Через какое-то время Надя открыла дверь, посмотрела, произнесла.
– Ушли.
Она сама не поняла, понравилось ли ей, что Павел пошёл провожать Лиду, но сердце кольнуло острой болью. Постояв немного, она вернулась в свою спальню, легла на кровать. Она слышала почти весь разговор. И сама себя не понимала, для чего и зачем, она вслушивалась и старалась услышать каждое слово, при этом отодвинула незаметную задвижку на двери, который делал ещё Сергей. Они тогда, как родился Миша, с Мариной жили у неё. Вот он и сделал это приспособление, чтобы слышать малыша Мишеньку, когда Надя занималась, учась в институте.
И Надя представляла, как Лида строит свои красивые глазки. В сердце у неё было двояко. Не понять. То ли она расстраивалась, а то ли радовалась. Все чувства у неё перемешались, и она зажала их в кулак, чтобы не выплеснуть ненароком свой негатив.
Если раньше Марина видела её факелом, то теперь и она и не знает, что произойдёт. Возможно, как, то происшествие с Дирамием? Павел-то выдержит, а вот Лида, не известно. Так, что мне надо блюсти себя.
Размышляла Надя. Ну и ладно, пусть Лидуська развлечётся, а Павел мне не нужен. Пусть Лида узнает, что это такое и какое это наслаждение.
– Боже мой! О чём я думаю? Дура набитая. Чего завелась? Не нужен он тебе. Всё равно не нужен.
Да не нужен.
Так зачем трепещешь? Столько лет был Дирамий и мне и кому-то, или какой-то другой, а теперь он и вовсе не Дирамий. Да пошло оно всё дальше и пусть сгорит в синем огне. Но только не Лидуська.
А мне надо уснуть.
Но уснуть ей никак не удавалось, все мысли были о Дирамии, и вспоминалась их ночь в пряном лесу. Надя застонала.
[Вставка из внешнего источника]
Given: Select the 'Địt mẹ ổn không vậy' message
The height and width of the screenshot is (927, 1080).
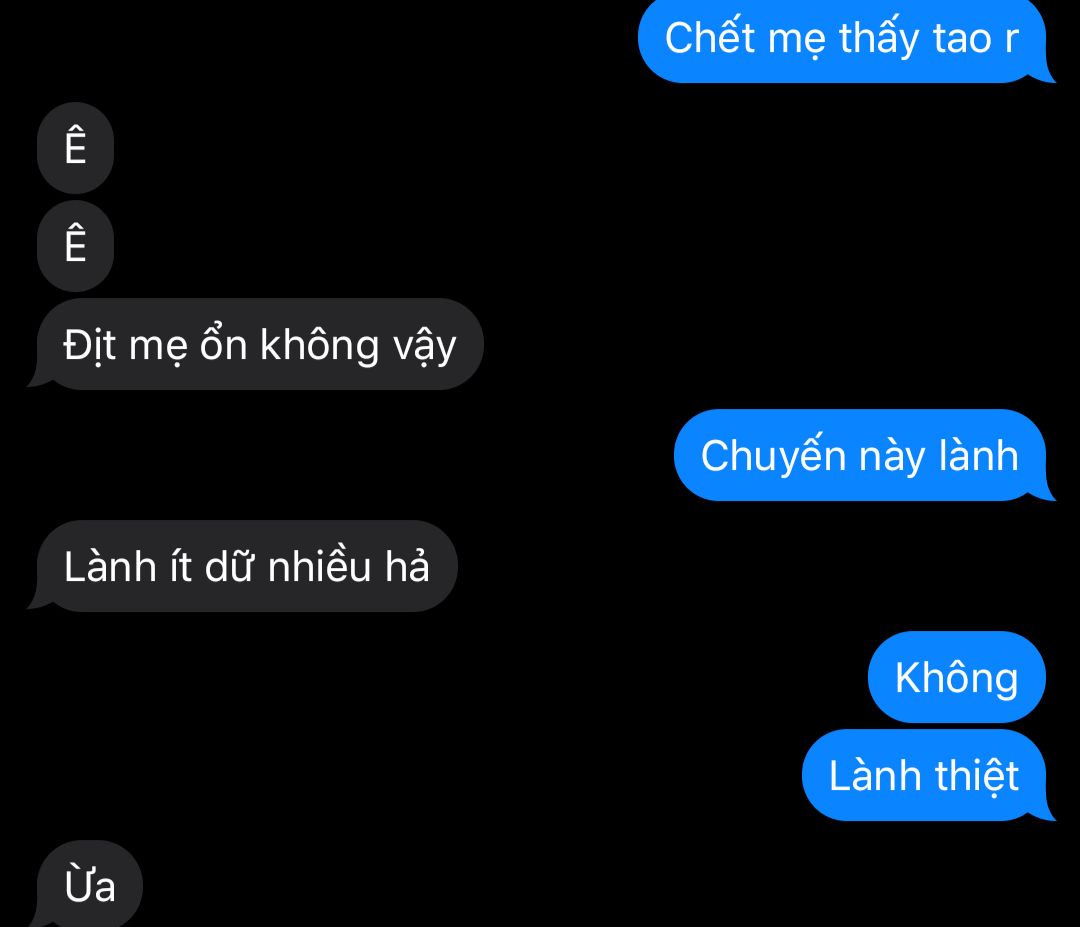Looking at the screenshot, I should pyautogui.click(x=258, y=344).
– Нет! Не хочу! Не хочу. Ничего не хочу. Вскричала она. Да, что же во мне всё крутится, словно шар голубой. И для чего один и тот сюжет.
Сюжет, где время течет намного быстрее. И вот сейчас поздняя ночь и Надя лежит в кровати и понимает, что выспаться ей не удастся. И ей не грозит заснуть, и мыслям её ничего не мешает, они летают так быстро, словно птицы в поднебесье. И они постепенно начинают накатывать волнами в её сознании. Одна мысль возникает, как будто случайно, вторая набегает на первую, цепляясь за какую-то фразу и тут же третья, по какой-то неведомой логике, накатывает на вторую. И вот она смотрит на них и осознаёт, оказывается, ничего хорошего в её жизни и не было, кроме сыночка конечно, да ещё снов. А сны это были или реальность?
Снова Наде не понять.
– И что же вертится в моей голове-то всё? Голова кружится. А у меня столько вопросов. Вот только к кому? К себе? К богам? К хранителям? Или к Дирамию?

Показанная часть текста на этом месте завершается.